Haha, Mutti muss gleich kotzen!

EA beruft sich mit seiner Marketingkampagne für Dead Space 2 auf grausliche Vorgänger und propagiert damit ein lächerliches Frauenbild.

Es war irgendwann vor dreieinhalb Jahren. Der an sich vertrauenswürdige Roboter-Bauer David Calkins fragt mich, ob ich denn schon dieses eine neue Video kenne, über das gerade alle reden. Sensations- und Diskurshöhegeil wie ich bin, überlasse ich dem bärtigen Kalifornier den Browser. Was ich dann zu sehen bekam, geht seitdem nicht mehr aus meinem Kopf. Zwei Frauen vergnügen sich mit allen nur denkbaren Grauslichkeiten, untermalt von Clayderman-Klaviergeklimpere. "Two Girls one Cup" war der Vomitus-Höhepunkt der Goatse-Ära. Als es mich erwischt hat, waren die sogenannten Reaction-Videos glücklicherweise noch nicht erfunden. Nur Wochen später überschwemmten youtube-clips das Internet, in denen ahnungslose Mütter und vor allem Großmütter mit der Fäkal-Orgie konfrontiert und von ihrer höchst seltsamen Lendenfrucht dabei auch noch gefilmt wurden.

◆ AUFGABE:
Nenne alle deutschen Personenbezeichnungen im Textauszug, die weibliche Personen bezeichnen.

◆ BEREITGESTELLTES MATERIAL:
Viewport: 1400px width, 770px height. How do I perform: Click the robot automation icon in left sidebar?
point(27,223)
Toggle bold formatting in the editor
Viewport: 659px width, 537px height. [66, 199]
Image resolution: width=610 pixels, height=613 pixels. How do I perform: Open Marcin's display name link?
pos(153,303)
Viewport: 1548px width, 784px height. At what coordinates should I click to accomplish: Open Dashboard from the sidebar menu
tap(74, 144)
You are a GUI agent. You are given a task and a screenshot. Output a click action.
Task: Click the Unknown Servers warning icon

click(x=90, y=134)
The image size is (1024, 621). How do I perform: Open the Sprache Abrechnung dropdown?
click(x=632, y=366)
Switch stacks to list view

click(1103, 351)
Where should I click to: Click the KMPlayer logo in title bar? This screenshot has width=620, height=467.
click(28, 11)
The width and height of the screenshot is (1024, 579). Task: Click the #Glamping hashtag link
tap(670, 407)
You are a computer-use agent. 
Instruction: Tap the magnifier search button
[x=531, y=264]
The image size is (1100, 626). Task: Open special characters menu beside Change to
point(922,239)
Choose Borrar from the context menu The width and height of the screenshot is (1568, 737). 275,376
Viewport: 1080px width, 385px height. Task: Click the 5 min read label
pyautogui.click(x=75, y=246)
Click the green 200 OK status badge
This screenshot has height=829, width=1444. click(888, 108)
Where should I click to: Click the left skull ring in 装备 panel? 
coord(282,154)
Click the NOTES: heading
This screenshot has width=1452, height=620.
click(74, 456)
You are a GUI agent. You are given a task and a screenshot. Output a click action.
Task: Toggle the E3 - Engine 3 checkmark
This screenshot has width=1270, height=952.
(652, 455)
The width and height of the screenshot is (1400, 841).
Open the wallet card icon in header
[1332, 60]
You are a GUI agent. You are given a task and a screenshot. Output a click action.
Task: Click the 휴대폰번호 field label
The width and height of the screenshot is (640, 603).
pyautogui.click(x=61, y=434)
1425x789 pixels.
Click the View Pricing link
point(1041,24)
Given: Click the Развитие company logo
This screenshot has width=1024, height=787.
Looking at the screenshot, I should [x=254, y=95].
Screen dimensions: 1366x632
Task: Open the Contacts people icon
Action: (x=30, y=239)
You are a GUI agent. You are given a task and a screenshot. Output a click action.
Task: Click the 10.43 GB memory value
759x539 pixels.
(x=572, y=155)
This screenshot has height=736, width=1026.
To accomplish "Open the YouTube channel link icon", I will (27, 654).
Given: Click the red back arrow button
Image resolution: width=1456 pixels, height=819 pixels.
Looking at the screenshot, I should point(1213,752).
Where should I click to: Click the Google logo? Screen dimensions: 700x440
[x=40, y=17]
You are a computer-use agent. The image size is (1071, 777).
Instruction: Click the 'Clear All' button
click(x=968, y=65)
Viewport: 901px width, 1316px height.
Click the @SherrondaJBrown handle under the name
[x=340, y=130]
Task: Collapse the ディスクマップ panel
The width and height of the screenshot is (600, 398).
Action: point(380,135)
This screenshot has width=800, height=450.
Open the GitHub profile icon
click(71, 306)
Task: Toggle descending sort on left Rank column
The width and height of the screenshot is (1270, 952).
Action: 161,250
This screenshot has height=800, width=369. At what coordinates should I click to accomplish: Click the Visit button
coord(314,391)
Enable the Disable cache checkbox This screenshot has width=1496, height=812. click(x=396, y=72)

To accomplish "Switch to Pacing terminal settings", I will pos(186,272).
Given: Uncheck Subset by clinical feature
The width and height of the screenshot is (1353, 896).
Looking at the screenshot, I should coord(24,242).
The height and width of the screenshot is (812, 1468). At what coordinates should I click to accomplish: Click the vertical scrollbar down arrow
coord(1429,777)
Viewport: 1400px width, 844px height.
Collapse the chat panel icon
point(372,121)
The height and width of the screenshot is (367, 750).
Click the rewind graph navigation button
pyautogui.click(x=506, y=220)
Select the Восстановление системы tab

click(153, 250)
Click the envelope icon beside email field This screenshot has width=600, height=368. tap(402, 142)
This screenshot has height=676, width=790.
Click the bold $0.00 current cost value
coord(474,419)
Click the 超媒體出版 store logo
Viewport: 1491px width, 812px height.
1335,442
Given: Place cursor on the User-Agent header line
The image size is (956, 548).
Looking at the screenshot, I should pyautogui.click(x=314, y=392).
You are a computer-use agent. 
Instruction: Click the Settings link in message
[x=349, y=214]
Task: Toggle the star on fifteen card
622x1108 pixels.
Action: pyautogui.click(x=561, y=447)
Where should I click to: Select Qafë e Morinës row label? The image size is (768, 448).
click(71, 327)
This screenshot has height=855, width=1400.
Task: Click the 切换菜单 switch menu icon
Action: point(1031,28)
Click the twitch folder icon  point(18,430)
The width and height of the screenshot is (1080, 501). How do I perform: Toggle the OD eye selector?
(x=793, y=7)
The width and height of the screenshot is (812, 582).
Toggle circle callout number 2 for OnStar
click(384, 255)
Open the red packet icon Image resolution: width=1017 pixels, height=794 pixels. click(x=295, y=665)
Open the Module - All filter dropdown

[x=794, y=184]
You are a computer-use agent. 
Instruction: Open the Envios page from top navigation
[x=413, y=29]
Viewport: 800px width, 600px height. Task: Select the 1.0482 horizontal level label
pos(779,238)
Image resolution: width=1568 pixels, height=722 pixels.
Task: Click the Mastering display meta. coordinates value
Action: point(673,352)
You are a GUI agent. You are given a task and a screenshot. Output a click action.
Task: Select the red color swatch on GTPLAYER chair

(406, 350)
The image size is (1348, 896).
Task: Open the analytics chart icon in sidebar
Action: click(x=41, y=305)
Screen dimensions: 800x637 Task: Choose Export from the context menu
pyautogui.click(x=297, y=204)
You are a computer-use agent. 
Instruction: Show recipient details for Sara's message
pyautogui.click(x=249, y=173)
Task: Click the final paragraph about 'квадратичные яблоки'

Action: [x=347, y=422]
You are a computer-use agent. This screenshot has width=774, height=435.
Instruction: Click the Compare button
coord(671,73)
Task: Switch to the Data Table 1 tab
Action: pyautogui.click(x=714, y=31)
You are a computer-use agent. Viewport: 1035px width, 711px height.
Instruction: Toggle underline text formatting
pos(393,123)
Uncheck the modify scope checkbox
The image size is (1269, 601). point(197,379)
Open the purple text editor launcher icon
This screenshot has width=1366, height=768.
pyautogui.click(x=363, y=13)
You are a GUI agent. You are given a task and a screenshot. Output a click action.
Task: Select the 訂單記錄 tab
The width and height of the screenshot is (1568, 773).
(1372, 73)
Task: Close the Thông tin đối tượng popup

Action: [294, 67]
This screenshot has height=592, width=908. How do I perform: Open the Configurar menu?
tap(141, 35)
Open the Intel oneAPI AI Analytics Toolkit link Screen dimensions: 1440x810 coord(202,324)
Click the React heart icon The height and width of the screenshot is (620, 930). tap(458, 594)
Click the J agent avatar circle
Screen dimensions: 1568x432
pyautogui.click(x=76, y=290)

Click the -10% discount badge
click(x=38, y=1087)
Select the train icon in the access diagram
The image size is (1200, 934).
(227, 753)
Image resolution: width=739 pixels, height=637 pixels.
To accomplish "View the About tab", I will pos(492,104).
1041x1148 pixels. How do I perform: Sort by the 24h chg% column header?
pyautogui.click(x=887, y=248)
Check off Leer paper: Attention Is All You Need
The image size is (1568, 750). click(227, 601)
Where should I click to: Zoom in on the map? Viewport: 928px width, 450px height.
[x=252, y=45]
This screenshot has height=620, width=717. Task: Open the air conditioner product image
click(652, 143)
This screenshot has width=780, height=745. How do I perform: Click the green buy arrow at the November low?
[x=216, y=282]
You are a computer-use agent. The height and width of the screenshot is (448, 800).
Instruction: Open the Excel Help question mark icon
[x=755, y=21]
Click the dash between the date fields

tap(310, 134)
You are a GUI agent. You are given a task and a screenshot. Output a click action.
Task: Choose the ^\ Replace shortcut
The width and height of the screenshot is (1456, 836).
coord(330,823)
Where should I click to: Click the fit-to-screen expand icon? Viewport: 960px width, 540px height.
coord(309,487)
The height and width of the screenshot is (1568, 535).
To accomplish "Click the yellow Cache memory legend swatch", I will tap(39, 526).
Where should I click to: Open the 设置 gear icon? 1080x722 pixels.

◆ LÖSUNG:
Mutti, Frauen, Mütter, Großmütter